In its recent Medicaid Uber rule announcement related to Medicaid reform, CMS takes steps in a similar direction for Medicaid as well. Medicaid beneficiaries in all states will require an initial assessment to determine risk and morbidity. Those found to be of increased risk will get additional assessments and will also have ongoing treatment plans similar to care plans. Care coordination rules for those in need of various long-term care services will be even stricter and more complex.
Quality incentives is an additional linchpin of the reform of the system. In just five years, CMS’ efforts with Medicare Star has meant enrollees in 4 and 5 Stars plans have jumped from just 25% to 71% this year. Each MMP plan has its quality incentive program. Within a few years, state Medicaid programs must fashion their own quality incentive program or adopt CMS’ soon-to-be-announced one, which is expected to be modeled after Medicare 5 Star.

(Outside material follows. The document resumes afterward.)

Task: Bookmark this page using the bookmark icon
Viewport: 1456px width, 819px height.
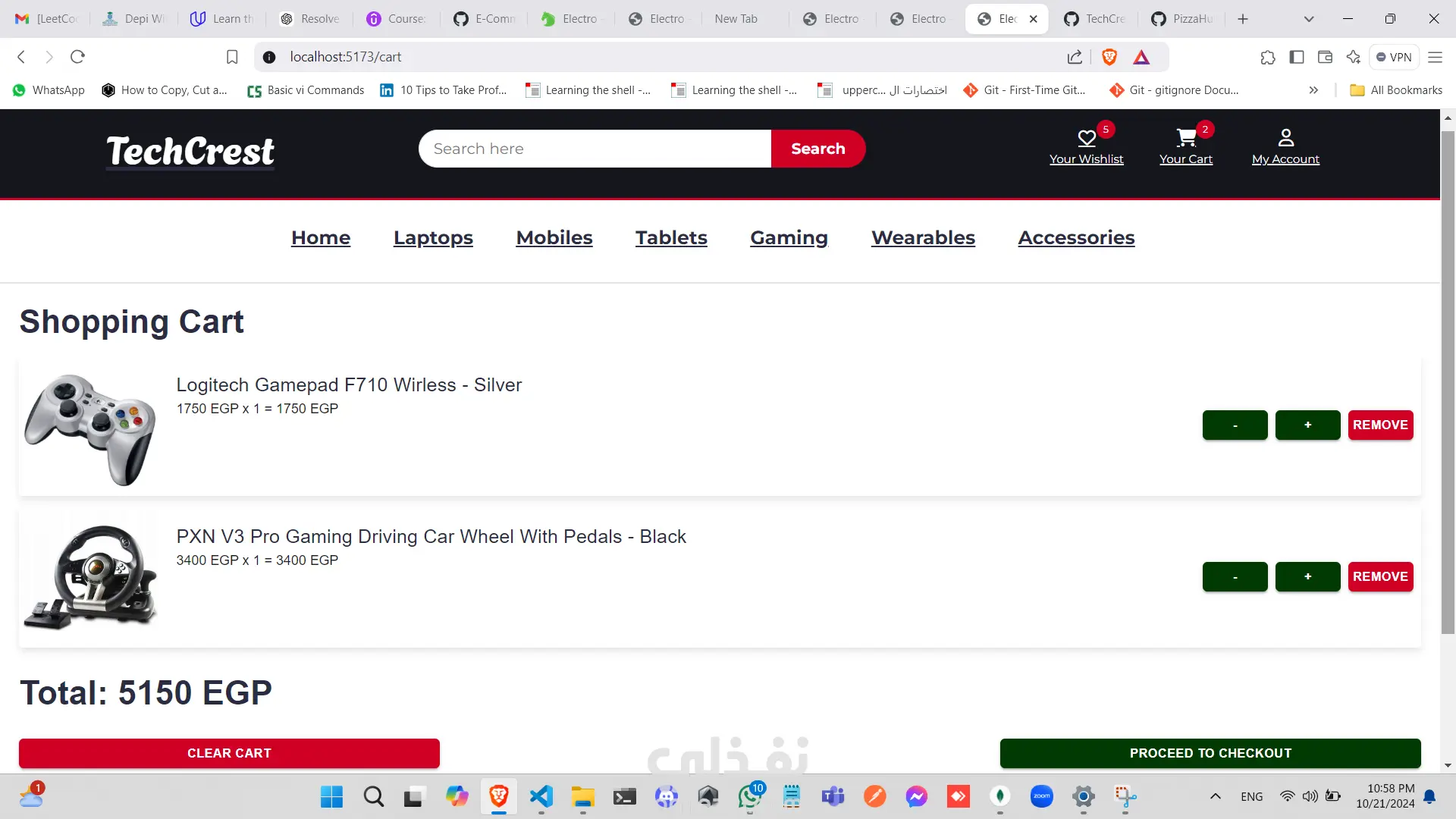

With the Affordable Care Act now in full swing, over time we can expect CMS to move these principles into the Exchange world. A good portion of the Exchange population has multiple co-morbidities, as many were previously excluded from consistent coverage due to pre-existing condition exclusions and/or were levied exorbitantly high premiums due to health status. Indeed, new dictates are coming every year, including piloting the display of its Quality Rating System (QRS) star ratings in certain federal marketplace states beginning for the 2017 welcome season in October. The states selected for this pilot program are Michigan, Ohio, Pennsylvania, Virginia, and Wisconsin. CMS selected these states because they have strong participation of plans and relative variation in ratings. CMS’ goal is test how consumers react to the system in plan choice for coming year enrollment (similar to MA). As the Exchange mandates set in, it should lead to a change in approach in the greater self-insured and small- and large-group commercial sectors. Indeed, some reform demonstrations in the commercial world are ongoing in coordination with CMS.
And lastly, care management reforms are not limited to managed care but are penetrating Medicaid and Medicare fee-for-service in the form of Accountable Care Organizations (ACOs), primary care case management pilots, bundled payment initiatives, quality achievement bonuses and penalties, and Delivery System Reform Incentive Payment (DSRIP) Waivers, among others.
So the stage is set. While major work has to be focused on the high-cost individuals that consume the vast majority of resources, CMS understands that a national model of care is needed to fundamentally realign the system, reduce costs, and improve quality. In time, CMS will expect plans to perform the following on all insureds:
- Assess all members for health risks and conditions.
- Identify and stratify these populations.
- Fashion interventions appropriate to care needs for each member, up to and including complex case management.
- Identify care gaps to improve health outcomes.
It is only in this way that the entire system will benefit from a prevention and care management focus. It too, is a must to bend the cost curve and have continuous quality improvement.